Shadow chancellor John McDonnell, who has previously been accused of planning a coup against Mr Corbyn, looked visibly deflated when Mr Johnson clashed with Mr Corbyn in the Commons for the first time on Thursday. 

Mr Johnson seemed to take great delight in poking fun at the Labour leader during their opening clash and party figures are afraid of an electoral contest between Mr Corbyn and the new PM. 

The latest Deltapoll suggests that the Tories have benefited from Mr Johnson’s unequivocal ‘do or die’ Brexit position as they have started to win back voters from The Brexit Party. 

The shift in power back to the Tories is likely to increase the chances of an electoral pact between Mr Johnson and Nigel Farage. 

Mr Farage has said such a pact is a ‘possibility’ if Mr Johnson is serious about taking the UK out of the EU by the Halloween deadline. 

If Mr Johnson continues to improve support for the Conservative Party he may well feel like he does not need to do a deal.  

However, even with a ‘Boris bounce’ of ten percentage points over Mr Corbyn, the voting intention figures still suggest that the Tories would fall short of an overall majority in the Commons if a pact were not formed.
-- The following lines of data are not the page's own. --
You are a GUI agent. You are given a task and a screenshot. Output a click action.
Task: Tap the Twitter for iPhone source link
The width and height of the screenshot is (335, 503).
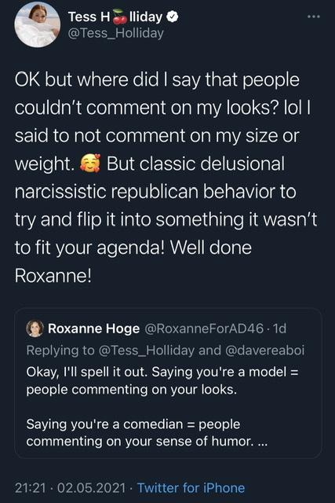pos(191,488)
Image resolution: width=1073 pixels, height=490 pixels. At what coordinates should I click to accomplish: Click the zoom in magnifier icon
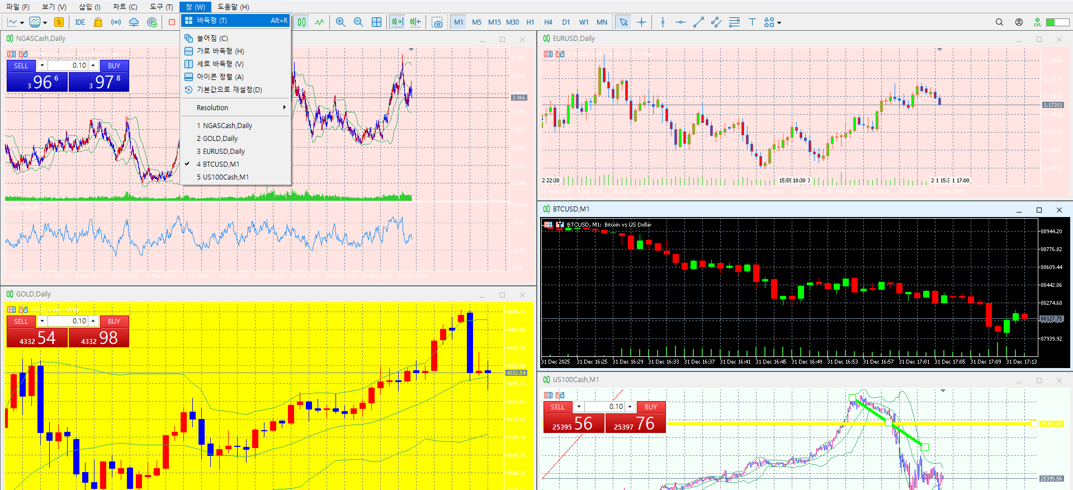pyautogui.click(x=341, y=22)
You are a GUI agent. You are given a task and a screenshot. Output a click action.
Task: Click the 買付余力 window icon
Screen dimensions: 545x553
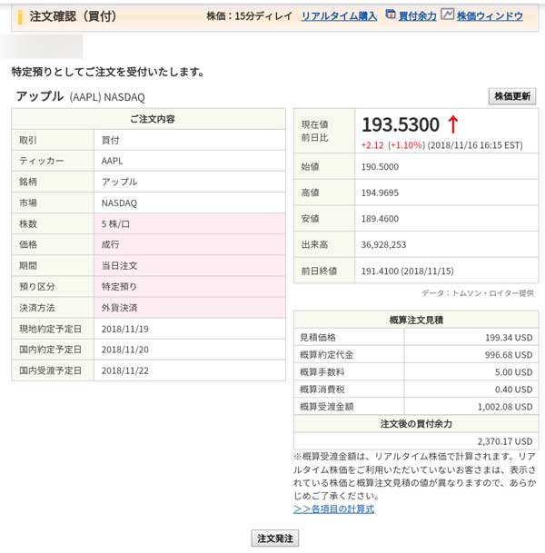pos(391,15)
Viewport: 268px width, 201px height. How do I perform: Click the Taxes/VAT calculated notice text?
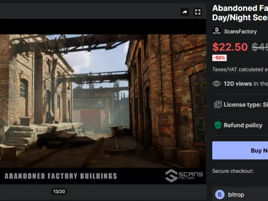(240, 69)
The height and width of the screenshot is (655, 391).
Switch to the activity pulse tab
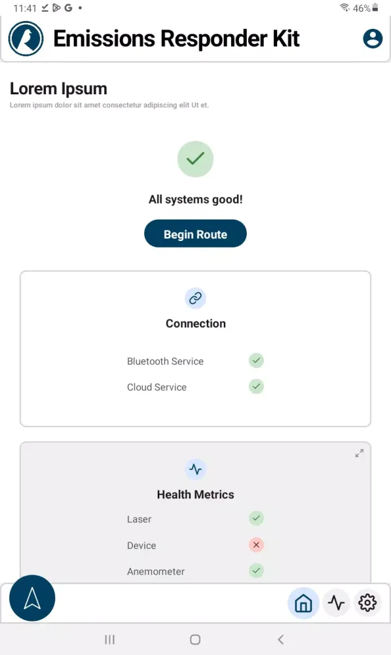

Critics believe Labour’s seemingly confusing Breexit policy is one of the main reasons for the party’s struggles in the polls. 

Asked if Labour now supported a second referendum in all circumstances, Mr Corbyn said: ‘What we are saying is, No Deal we oppose and we think people should have a final choice on it. 

‘We could have a vote then between Remain or whatever option Boris Johnson decides to put to them at that time.’    

Mr Corbyn’s interview came as a fresh anti-Semitism row hit the Labour Party. 

It was claimed last night that the party’s response to the crisis had landed it with a legal bill of hundreds of thousands of pounds.

Party sources say expert legal advisers drafted in to deal with the row and other legal problems have cost the party close to £400,000.

The claims sparked protests from Labour MPs who demanded ‘full disclosure’ on how much their party was spending to deal with the anti-Semitism furore.

Mr Corbyn, pictured in Manchester yesterday after leaving a rally at which he outlined plans for a green industrial revolution, is under increasing pressure over his leadership of the Labour Party

Mr Corbyn, pictured in Manchester yesterday after leaving a rally at which he outlined plans for a green industrial revolution, is under increasing pressure over his leadership of the Labour Party

Mr Corbyn was also hit by claims that party staff working directly for him have agreed to give evidence to an inquiry by the equality watchdog into the controversy.

At least two members of the Opposition leader’s office are understood to have volunteered to give statements to the Equality and Human Rights Commission (EHRC). 

Only last week, Mr Corbyn won backing from Labour’s ruling National Executive Committee for a new system to ‘fast-track’ expulsions of party members in the most serious anti-Semitism cases.

It agreed that a new internal panel should be established to take ‘rapid action’ against the worst culprits.

But a new row was raging last night after party sources said legal advisers brought in to help deal with the issue would end up costing Labour hundreds of thousands of pounds.

Labour last night denied it was paying hundreds of thousands of pounds for the anti-Semitism legal advice, adding that it was ‘implacably opposed to anti-Semitism in any form.’